▶ INSTRUCTIONS TO FOLLOW
Omit the pictures. Transcribe exactly the lines below, from the one with "Viewport: 526px width, 245px height." up to and including the last.

(Collected data)
______________________________
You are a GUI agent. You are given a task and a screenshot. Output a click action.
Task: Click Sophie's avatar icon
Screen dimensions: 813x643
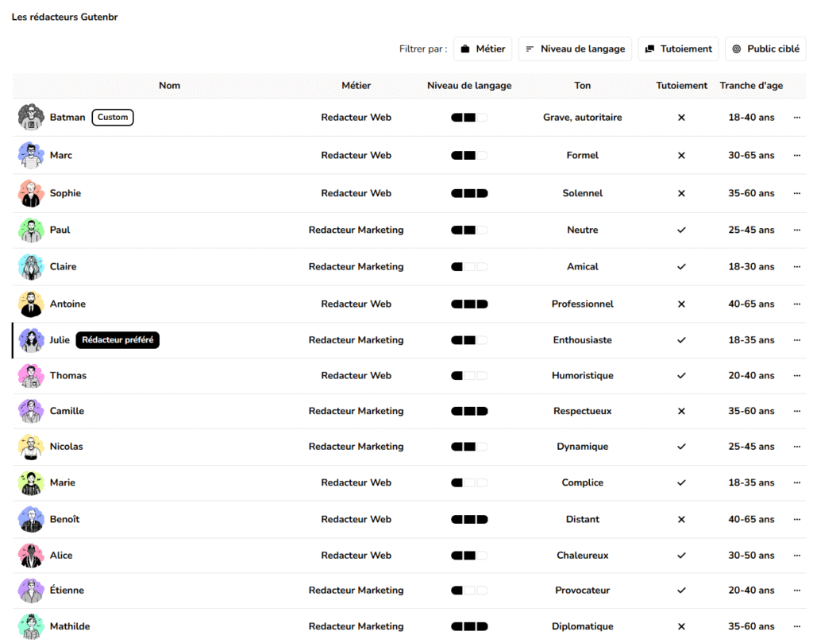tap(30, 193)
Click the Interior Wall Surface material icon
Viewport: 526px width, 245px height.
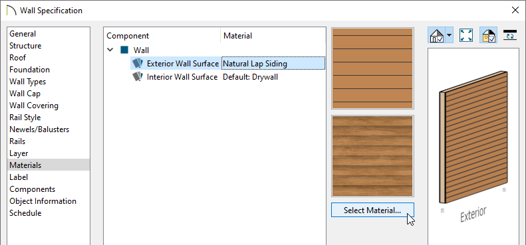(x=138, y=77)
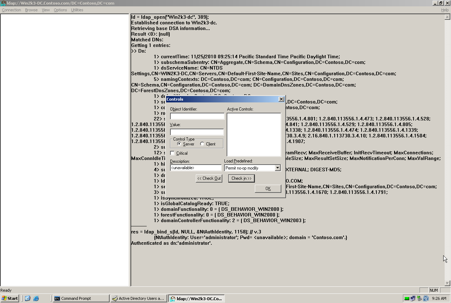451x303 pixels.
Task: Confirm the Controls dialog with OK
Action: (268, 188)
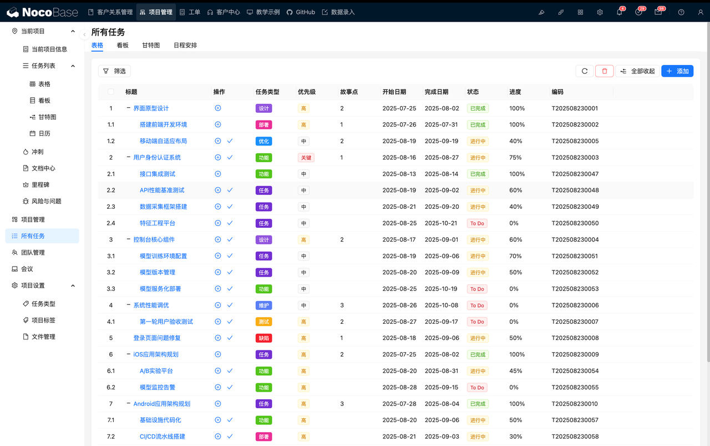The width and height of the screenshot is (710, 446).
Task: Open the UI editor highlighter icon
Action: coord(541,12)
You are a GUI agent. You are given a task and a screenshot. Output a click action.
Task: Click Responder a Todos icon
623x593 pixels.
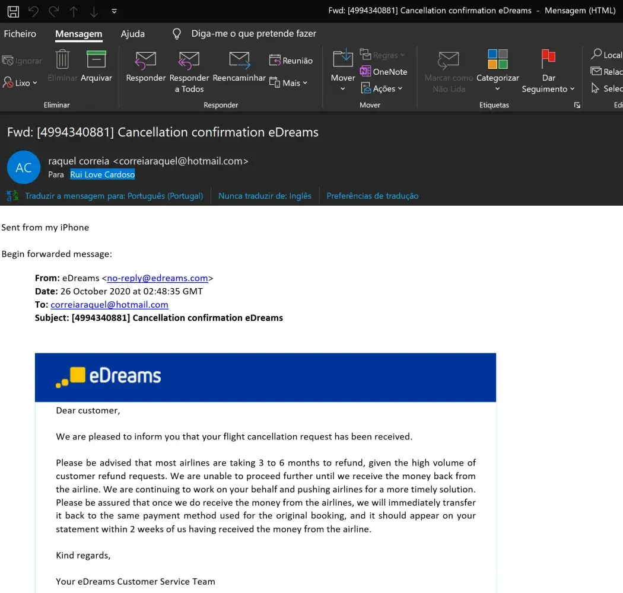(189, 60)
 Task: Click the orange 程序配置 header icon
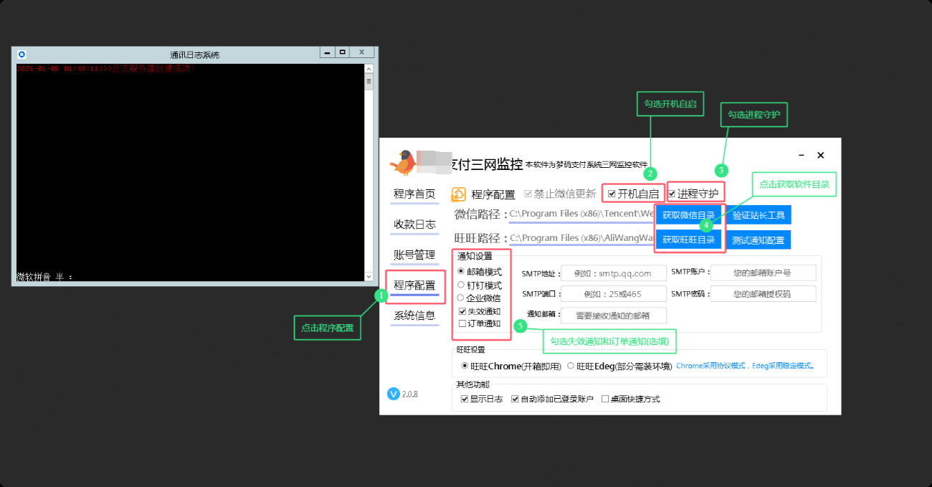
______________________________
▶ OUTPUT OF THE EXERCISE
Viewport: 526px width, 245px height.
(x=138, y=77)
451x303 pixels.
Task: Confirm the Controls dialog with OK
Action: (268, 188)
The width and height of the screenshot is (710, 446).
Task: Open the UI editor highlighter icon
Action: coord(541,12)
You are a GUI agent. You are given a task and a screenshot. Output a click action.
Task: Click Responder a Todos icon
623x593 pixels.
(189, 60)
 Task: Click the orange 程序配置 header icon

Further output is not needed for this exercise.